Ramazan ayına, hassas Müslümanları derinden etkileyen üç talihsiz gelişmeyle girdik. Yıllardır Fatih civarında kendi hallerinde yaşayan bir cemaat, 28 Şubat öncesini hatırlatan manipülatif olaylarla incitildi. Patrikhane’nin hemen yanı başındaki İsmailağa mahallesi, Türkiye’nin AB yolu üzerindeki bir engel olarak mı görülüyor acaba? Avrupalı Türkiye’nin görüntü netliğini sağlamak için başka neler yapılacak?
İkinci talihsiz olay, Papa 16. Benedikt’in son derece kasıtlı açıklaması oldu. Kısaca İslam ile kılıcı özdeşleştiren ve Müslümanları başından beri kan dökücü olarak tasvir eden Alman Papa, makamına oturduğu günden itibaren yeni bir Haçlı seferine zemin hazırlıyor gibi bir tavır içinde. Yüzünden yansıyan tipik Ortaçağ tefeci gülümsemesinin altında hangi çapanoğullarının yattığını zamanla göreceğiz.

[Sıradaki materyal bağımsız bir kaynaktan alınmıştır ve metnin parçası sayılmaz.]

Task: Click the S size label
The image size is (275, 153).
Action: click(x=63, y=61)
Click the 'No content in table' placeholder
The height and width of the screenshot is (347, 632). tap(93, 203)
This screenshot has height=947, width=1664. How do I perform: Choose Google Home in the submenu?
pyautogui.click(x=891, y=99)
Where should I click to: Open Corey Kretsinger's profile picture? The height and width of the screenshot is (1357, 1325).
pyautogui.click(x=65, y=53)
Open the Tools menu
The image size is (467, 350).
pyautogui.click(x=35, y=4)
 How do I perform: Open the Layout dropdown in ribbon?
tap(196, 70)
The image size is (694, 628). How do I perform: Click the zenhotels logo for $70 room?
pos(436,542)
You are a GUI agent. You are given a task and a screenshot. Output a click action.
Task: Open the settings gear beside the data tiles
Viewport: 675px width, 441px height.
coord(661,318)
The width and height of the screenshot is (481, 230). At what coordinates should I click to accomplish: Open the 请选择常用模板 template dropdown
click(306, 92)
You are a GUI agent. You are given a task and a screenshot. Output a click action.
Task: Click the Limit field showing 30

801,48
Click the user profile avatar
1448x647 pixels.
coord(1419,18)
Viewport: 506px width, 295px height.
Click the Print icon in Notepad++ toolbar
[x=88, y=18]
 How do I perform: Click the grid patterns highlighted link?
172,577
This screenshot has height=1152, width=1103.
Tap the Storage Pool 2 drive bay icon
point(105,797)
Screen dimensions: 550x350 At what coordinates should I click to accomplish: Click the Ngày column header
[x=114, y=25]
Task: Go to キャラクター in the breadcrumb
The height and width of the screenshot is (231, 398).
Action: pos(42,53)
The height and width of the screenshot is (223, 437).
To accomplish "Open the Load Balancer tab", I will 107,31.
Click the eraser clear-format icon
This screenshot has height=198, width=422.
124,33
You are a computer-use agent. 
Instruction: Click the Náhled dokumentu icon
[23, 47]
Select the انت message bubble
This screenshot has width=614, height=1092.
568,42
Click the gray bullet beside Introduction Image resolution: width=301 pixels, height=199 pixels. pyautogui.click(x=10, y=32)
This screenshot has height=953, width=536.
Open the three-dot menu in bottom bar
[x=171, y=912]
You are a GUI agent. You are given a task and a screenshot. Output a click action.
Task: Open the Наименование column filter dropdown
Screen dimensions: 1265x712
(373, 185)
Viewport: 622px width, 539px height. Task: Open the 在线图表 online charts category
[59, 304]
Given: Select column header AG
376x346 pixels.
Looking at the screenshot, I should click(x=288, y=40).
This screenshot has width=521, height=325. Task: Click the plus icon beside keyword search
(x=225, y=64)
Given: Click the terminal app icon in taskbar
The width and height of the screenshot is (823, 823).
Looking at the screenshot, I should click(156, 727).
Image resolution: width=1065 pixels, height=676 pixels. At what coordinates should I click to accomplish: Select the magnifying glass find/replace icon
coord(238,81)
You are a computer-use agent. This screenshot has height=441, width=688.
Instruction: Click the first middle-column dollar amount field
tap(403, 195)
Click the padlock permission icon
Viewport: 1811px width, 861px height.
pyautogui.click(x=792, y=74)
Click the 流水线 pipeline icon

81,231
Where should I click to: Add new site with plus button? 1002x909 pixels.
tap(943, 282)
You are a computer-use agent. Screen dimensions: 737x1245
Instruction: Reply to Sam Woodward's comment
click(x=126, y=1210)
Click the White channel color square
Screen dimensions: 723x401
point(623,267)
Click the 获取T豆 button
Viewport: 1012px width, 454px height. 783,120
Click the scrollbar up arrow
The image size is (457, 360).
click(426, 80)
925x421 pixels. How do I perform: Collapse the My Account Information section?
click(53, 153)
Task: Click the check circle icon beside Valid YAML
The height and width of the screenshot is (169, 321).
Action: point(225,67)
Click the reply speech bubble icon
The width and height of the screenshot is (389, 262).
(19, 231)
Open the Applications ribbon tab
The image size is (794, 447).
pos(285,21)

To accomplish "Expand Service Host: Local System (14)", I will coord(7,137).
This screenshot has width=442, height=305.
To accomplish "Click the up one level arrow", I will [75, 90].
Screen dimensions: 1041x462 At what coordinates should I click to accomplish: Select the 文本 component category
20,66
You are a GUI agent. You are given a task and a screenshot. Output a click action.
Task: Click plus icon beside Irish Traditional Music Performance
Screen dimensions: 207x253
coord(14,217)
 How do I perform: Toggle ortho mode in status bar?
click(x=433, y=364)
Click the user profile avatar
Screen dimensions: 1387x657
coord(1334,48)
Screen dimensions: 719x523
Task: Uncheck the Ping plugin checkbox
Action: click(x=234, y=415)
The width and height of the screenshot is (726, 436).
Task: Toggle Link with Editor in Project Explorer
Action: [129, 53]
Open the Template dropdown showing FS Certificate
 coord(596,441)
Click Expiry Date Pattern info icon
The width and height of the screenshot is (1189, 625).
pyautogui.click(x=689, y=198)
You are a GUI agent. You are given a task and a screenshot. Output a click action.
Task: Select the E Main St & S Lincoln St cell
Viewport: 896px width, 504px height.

Üçüncü talihsiz olayın kahramanı da Cumhurbaşkanımız Sayın Ahmet Necdet Sezer. Üniversite kürsülerini kullanarak 19. yüzyıldan kalma bayat bir pozitivizm ve siyantizmi (bilimperestliği) çağdaşlık etiketi altında sunmakla yetinmedi; Ramazan öncesinde Kuran kurslarının kapatılması gerektiğini söyleyecek kadar ileri gitti. Oysa Çankaya’dan çıkıp, iftar vakti şehri şöyle bir dolaşsa anlar ki her Türk çocuğu Kur’an fıtratı üzere doğmaktadır.
Ekim dosyamız Birleşmiş Milletlerin barış ve güvenliği sağlama çabalarındaki yetersizliklerini irdeliyor. Bir dünya meclisi olarak BM, ya hegemonik güçlerin aleti olmaktan çıkıp, gerçekten dünya barışının teminatı olacak ya da adaletsiz yapısını sürdürüp zamanla ortadan kalkacaktır.
SöyleşiYORUM konuğumuz Amerikalı siyaset felsefecisi Charles E. Butterworth, İsrail-Hizbullah çatışmasında saldırgan tarafın kesinlikle İsrail olduğunu söylüyor. Peki ABD niçin haksız tarafı destekliyor? Butterworth’un cevabı: ABD hiç demokratik olmadı ki!
Demokrasi Ortadoğu’dan önce, ABD’ye lâzım.